Task inputs ▸
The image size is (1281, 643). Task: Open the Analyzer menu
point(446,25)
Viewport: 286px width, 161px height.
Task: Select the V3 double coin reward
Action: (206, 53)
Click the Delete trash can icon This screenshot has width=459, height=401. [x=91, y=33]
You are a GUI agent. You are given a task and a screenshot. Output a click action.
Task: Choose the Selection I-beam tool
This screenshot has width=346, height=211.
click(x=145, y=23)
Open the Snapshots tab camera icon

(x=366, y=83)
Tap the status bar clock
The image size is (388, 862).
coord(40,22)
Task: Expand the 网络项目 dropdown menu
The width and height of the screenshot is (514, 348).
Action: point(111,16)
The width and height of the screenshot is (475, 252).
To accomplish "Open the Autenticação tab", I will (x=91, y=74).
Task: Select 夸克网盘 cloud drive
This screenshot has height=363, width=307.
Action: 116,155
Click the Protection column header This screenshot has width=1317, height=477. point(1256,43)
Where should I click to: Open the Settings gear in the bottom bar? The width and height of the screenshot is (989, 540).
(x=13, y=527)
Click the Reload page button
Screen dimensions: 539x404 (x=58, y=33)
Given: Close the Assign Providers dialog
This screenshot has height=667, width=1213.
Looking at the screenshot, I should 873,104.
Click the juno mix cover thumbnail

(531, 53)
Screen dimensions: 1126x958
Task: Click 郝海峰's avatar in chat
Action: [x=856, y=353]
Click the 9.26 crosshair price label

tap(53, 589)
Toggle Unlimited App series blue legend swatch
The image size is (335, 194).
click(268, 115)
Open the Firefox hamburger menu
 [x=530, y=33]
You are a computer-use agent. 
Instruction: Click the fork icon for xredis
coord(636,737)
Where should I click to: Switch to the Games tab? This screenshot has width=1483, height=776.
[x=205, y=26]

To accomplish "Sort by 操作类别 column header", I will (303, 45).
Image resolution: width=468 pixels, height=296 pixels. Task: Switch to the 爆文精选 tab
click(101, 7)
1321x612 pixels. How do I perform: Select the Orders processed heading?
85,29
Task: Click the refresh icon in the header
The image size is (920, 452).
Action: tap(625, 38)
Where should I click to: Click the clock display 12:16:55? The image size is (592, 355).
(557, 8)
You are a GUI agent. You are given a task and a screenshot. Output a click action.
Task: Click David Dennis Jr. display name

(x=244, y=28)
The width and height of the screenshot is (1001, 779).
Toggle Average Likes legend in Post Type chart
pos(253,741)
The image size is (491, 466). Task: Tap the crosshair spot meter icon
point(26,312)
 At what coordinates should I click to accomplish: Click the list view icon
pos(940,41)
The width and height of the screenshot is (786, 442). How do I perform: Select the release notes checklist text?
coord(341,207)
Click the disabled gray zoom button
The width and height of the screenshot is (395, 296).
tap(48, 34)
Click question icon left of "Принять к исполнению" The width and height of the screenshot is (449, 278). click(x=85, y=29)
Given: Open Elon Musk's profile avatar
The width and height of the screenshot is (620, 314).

Task statement ▸ Produce a faithful copy of all the material above.

Exercise answer ▸
The image size is (1281, 643). Task: Open the Analyzer menu
point(446,25)
Viewport: 286px width, 161px height.
Task: Select the V3 double coin reward
Action: (206, 53)
Click the Delete trash can icon This screenshot has width=459, height=401. [x=91, y=33]
You are a GUI agent. You are given a task and a screenshot. Output a click action.
Task: Choose the Selection I-beam tool
This screenshot has width=346, height=211.
click(x=145, y=23)
Open the Snapshots tab camera icon

(x=366, y=83)
Tap the status bar clock
The image size is (388, 862).
coord(40,22)
Task: Expand the 网络项目 dropdown menu
The width and height of the screenshot is (514, 348).
Action: point(111,16)
The width and height of the screenshot is (475, 252).
To accomplish "Open the Autenticação tab", I will (x=91, y=74).
Task: Select 夸克网盘 cloud drive
This screenshot has height=363, width=307.
Action: 116,155
Click the Protection column header This screenshot has width=1317, height=477. point(1256,43)
Where should I click to: Open the Settings gear in the bottom bar? The width and height of the screenshot is (989, 540).
(x=13, y=527)
Click the Reload page button
Screen dimensions: 539x404 (x=58, y=33)
Given: Close the Assign Providers dialog
This screenshot has height=667, width=1213.
Looking at the screenshot, I should 873,104.
Click the juno mix cover thumbnail

(531, 53)
Screen dimensions: 1126x958
Task: Click 郝海峰's avatar in chat
Action: [x=856, y=353]
Click the 9.26 crosshair price label

tap(53, 589)
Toggle Unlimited App series blue legend swatch
The image size is (335, 194).
click(268, 115)
Open the Firefox hamburger menu
 [x=530, y=33]
You are a computer-use agent. 
Instruction: Click the fork icon for xredis
coord(636,737)
Where should I click to: Switch to the Games tab? This screenshot has width=1483, height=776.
[x=205, y=26]

To accomplish "Sort by 操作类别 column header", I will (303, 45).
Image resolution: width=468 pixels, height=296 pixels. Task: Switch to the 爆文精选 tab
click(101, 7)
1321x612 pixels. How do I perform: Select the Orders processed heading?
85,29
Task: Click the refresh icon in the header
The image size is (920, 452).
Action: tap(625, 38)
Where should I click to: Click the clock display 12:16:55? The image size is (592, 355).
(557, 8)
You are a GUI agent. You are given a task and a screenshot. Output a click action.
Task: Click David Dennis Jr. display name

(x=244, y=28)
The width and height of the screenshot is (1001, 779).
Toggle Average Likes legend in Post Type chart
pos(253,741)
The image size is (491, 466). Task: Tap the crosshair spot meter icon
point(26,312)
 At what coordinates should I click to accomplish: Click the list view icon
pos(940,41)
The width and height of the screenshot is (786, 442). How do I perform: Select the release notes checklist text?
coord(341,207)
Click the disabled gray zoom button
The width and height of the screenshot is (395, 296).
tap(48, 34)
Click question icon left of "Принять к исполнению" The width and height of the screenshot is (449, 278). click(x=85, y=29)
Given: Open Elon Musk's profile avatar
The width and height of the screenshot is (620, 314).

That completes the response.